Jacksonville’s Museum of Contemporary Art has acquired the image of a nude pregnant woman for its permanent collection.
The image, called “Janine Eight Months Pregnant” was on display in the museum’s front atrium, where even casual visitors could see it. That was too visible for former Jacksonville City Council President Clay Yarborough — he asked for the museum’s city funding to be pulled over what he called porn.
When the museum refused to alter its exhibit, supporters rallied in the streets and using the social media hashtag #IStandWithMOCA, “which was deeply gratifying not just for MOCA, but as a show of support for arts and culture in our community," says Chief Curator Marcelle Polednik.
She says it’s customary for the museum to add pieces from its atrium shows to the permanent collection. But it was photographer Angela Strassheim’s idea to give MOCA the controversial nude.

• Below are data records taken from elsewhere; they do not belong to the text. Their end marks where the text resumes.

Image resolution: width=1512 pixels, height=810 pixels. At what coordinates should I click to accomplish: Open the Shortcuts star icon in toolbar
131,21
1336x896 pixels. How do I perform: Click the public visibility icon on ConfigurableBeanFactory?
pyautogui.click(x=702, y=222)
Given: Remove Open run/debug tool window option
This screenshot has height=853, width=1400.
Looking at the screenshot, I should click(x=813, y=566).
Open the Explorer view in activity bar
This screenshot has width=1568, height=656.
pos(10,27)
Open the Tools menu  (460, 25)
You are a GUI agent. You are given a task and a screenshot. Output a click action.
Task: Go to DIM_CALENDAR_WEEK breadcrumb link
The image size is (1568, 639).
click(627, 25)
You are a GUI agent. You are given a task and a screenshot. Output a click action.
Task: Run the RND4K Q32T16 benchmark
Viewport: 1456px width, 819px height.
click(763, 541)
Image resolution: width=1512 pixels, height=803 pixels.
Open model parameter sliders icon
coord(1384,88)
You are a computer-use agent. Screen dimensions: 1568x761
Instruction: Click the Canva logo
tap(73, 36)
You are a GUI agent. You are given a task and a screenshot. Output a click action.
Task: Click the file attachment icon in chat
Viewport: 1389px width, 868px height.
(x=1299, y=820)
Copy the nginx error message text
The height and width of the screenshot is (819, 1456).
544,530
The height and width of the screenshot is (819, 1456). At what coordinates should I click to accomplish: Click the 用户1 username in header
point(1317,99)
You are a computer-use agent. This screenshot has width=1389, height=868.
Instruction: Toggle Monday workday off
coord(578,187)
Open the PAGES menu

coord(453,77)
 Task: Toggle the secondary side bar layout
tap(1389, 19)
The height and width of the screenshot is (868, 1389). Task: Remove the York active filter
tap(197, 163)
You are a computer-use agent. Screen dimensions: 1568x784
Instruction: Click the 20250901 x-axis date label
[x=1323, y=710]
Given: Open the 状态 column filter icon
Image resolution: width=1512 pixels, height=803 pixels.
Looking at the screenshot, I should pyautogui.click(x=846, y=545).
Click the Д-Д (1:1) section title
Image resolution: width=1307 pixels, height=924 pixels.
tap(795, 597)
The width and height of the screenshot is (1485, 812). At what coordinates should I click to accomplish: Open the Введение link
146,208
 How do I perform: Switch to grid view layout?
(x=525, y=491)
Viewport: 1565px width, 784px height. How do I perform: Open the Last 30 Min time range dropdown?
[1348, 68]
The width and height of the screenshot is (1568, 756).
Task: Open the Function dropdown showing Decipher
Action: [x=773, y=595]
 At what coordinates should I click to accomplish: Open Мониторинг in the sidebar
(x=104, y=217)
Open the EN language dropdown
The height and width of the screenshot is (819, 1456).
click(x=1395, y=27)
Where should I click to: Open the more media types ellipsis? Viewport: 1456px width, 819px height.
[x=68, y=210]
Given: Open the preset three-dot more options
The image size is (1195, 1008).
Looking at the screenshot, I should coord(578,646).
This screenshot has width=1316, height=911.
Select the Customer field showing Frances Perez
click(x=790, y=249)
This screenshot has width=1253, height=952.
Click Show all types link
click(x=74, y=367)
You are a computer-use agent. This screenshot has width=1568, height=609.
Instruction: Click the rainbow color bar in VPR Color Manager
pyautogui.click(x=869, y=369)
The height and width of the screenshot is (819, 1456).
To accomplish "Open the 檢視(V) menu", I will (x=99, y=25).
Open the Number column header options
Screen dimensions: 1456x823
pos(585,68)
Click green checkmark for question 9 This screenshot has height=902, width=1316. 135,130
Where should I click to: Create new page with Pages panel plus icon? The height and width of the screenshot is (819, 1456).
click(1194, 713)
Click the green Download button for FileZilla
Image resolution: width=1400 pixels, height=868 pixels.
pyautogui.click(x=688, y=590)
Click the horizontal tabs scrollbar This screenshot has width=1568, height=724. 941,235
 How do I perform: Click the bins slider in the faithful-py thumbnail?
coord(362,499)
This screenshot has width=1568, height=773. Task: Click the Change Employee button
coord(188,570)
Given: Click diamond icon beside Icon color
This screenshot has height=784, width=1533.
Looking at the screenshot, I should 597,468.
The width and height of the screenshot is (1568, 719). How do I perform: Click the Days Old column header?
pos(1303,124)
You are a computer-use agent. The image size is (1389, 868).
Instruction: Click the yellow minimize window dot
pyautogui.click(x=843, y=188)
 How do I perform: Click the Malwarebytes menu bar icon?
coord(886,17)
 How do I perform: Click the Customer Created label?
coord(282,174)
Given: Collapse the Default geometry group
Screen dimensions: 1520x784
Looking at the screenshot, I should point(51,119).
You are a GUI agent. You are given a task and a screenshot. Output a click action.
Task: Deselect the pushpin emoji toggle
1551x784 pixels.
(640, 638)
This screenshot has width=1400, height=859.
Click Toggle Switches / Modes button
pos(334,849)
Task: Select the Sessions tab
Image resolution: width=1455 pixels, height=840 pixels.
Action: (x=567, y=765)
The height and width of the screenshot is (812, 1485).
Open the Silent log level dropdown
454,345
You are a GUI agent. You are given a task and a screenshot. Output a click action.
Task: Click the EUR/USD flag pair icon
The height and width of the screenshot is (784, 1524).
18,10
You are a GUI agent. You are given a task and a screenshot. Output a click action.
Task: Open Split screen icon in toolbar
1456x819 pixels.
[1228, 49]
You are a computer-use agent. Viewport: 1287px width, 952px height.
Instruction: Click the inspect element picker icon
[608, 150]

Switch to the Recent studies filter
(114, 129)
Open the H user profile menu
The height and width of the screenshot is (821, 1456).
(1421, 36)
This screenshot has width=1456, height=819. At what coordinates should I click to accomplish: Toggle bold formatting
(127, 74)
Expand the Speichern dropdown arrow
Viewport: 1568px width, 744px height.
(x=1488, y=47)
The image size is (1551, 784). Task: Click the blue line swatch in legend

“Angela felt very strongly that not only that image but that photograph itself as an object was deeply and integrally tied to not only the history of the museum but also the history of Jacksonville,” Polednik says.
The museum has also acquired another of Strassheim’s photos from the show, of a young boy touching his mother’s pregnant belly.
Visitors can see both photos — for free — at the museum’s #IStandWithMOCA Day on Saturday, Nov. 28. And this time, they’ll be up on the second floor.